大歓声が起こるなか、深いダメージを見せないムルタザリエフは再びプレスをかけていく。中盤、フットワークを駆使し時折ノーガードでダンスする素振りを見せるケリーは王者の強打を巧みに外しながらラウンドを進めるが、ディフェンシブ過ぎる戦術にも見える。一方、前に出続けるムルタザリエフもケリーのハンドスピードを警戒しプレスをかけきれず、ジャッジ泣かせの攻防で試合は終盤へ。

迎えた9ラウンド、王者の左フックがテンプルに好打するとケリーはあっさりと膝をついてダウン、立ち上がるとクリンチに忙しくなった。ラウンド終了間際にもムルタザリエフのボディージャブで尻もちをついたが、マイケル・アレキサンダー(英国)レフェリーはスリップと裁定。10ラウンド以降は一層サークリングに忙しくなるケリーを王者が追いかける展開に戻った。

リオ五輪ウェルター級ベスト16以降、石橋を叩くマッチメイクを重ねキャリア10年目でつかんだ初の世界挑戦で戴冠を果たした31歳のケリーは18勝9KO1敗1分。2度目の防衛に失敗した33歳のムルタザリエフは23勝17KO1敗。

■パドレイが欧州王座へ
空位の欧州スーパーフェザー級王座決定戦はWBA5位のジョシュ・パドレイ(英国/129.7ポンド)がジャワッド・ベルメディ(フランス/128.5ポンド)を2ラウンド2分35秒TKOに下し、新王者となった。

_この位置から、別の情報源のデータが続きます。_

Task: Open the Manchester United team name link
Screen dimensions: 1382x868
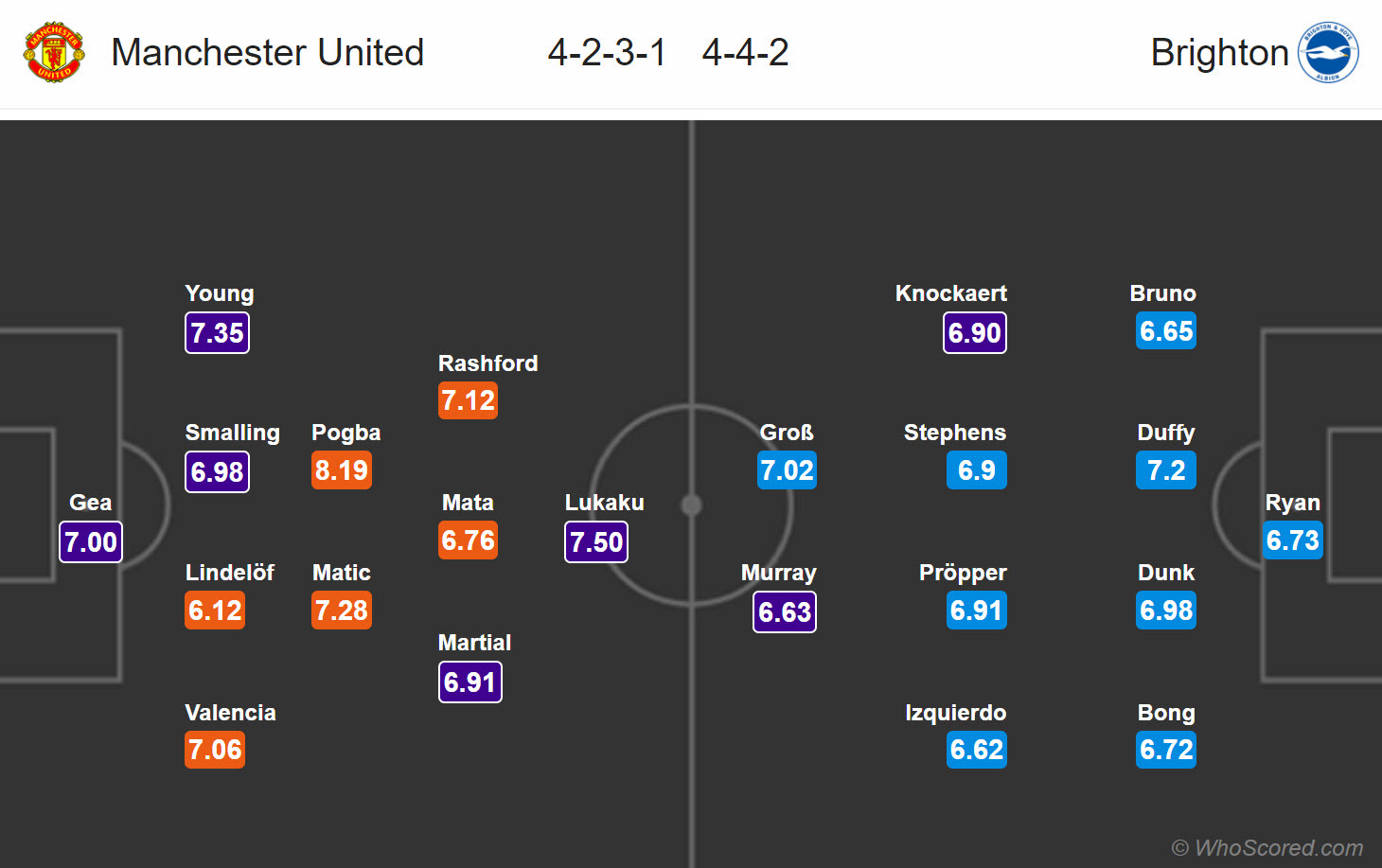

手数とフットワークが主武器のパドレイが軽快な動きを見せ、1発のパワーで勝るベルメディはじりじりと距離を詰めて重そうなパンチを振っていく。2ラウンドに入るとパドレイがペースアップし、一気にペースを引き寄せると、1分過ぎに左フックをアゴにクリーンヒットしてベルメディをダウン。

ベルメディは再開に応じたが、ダメージは深くクリンチワークに忙しくなり足をもつれさせながら逃げ延びようとする。しかし残り30秒ほどでパドレイの右フックがベルメディの側頭部にクリーンヒットすると、倒れこむようにダウン、レフェリーがTKOを宣した。IBFではライト級12位にランクされる30歳のパドレイは18勝6KO1敗。27歳のベルメディは23勝11KO3敗3分。